> AIM: Reproduce the records below line for line, changing nothing.
★ ★ ★ ★
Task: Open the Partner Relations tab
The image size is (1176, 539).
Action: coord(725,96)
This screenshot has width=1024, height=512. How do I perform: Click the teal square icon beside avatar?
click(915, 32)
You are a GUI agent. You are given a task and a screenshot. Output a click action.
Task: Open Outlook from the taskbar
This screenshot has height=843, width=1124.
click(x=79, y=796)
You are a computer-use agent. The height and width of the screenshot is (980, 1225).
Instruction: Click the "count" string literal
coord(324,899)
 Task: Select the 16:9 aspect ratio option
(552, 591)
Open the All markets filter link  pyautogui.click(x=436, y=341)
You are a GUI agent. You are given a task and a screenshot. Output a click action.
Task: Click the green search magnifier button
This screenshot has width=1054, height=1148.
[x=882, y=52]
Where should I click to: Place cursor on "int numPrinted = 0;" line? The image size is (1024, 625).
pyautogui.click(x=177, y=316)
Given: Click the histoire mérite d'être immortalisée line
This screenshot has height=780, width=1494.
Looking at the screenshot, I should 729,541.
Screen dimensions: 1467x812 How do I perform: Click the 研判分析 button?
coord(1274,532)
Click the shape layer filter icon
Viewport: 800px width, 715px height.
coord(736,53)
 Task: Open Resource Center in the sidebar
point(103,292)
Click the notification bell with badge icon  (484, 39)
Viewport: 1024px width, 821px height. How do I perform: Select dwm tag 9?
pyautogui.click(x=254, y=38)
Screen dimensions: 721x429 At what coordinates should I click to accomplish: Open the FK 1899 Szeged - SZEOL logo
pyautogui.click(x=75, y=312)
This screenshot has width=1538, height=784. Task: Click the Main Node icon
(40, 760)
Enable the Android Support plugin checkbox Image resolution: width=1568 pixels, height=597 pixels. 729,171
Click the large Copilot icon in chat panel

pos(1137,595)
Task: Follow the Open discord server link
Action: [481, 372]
★ ★ ★ ★
> OUTPUT FOR THIS TASK:
Task: Open the Partner Relations tab
The image size is (1176, 539).
Action: coord(725,96)
This screenshot has width=1024, height=512. How do I perform: Click the teal square icon beside avatar?
click(915, 32)
You are a GUI agent. You are given a task and a screenshot. Output a click action.
Task: Open Outlook from the taskbar
This screenshot has height=843, width=1124.
click(x=79, y=796)
You are a computer-use agent. The height and width of the screenshot is (980, 1225).
Instruction: Click the "count" string literal
coord(324,899)
 Task: Select the 16:9 aspect ratio option
(552, 591)
Open the All markets filter link  pyautogui.click(x=436, y=341)
You are a GUI agent. You are given a task and a screenshot. Output a click action.
Task: Click the green search magnifier button
This screenshot has width=1054, height=1148.
[x=882, y=52]
Where should I click to: Place cursor on "int numPrinted = 0;" line? The image size is (1024, 625).
pyautogui.click(x=177, y=316)
Given: Click the histoire mérite d'être immortalisée line
This screenshot has height=780, width=1494.
Looking at the screenshot, I should 729,541.
Screen dimensions: 1467x812 How do I perform: Click the 研判分析 button?
coord(1274,532)
Click the shape layer filter icon
Viewport: 800px width, 715px height.
coord(736,53)
 Task: Open Resource Center in the sidebar
point(103,292)
Click the notification bell with badge icon  (484, 39)
Viewport: 1024px width, 821px height. How do I perform: Select dwm tag 9?
pyautogui.click(x=254, y=38)
Screen dimensions: 721x429 At what coordinates should I click to accomplish: Open the FK 1899 Szeged - SZEOL logo
pyautogui.click(x=75, y=312)
This screenshot has width=1538, height=784. Task: Click the Main Node icon
(40, 760)
Enable the Android Support plugin checkbox Image resolution: width=1568 pixels, height=597 pixels. 729,171
Click the large Copilot icon in chat panel

pos(1137,595)
Task: Follow the Open discord server link
Action: [481, 372]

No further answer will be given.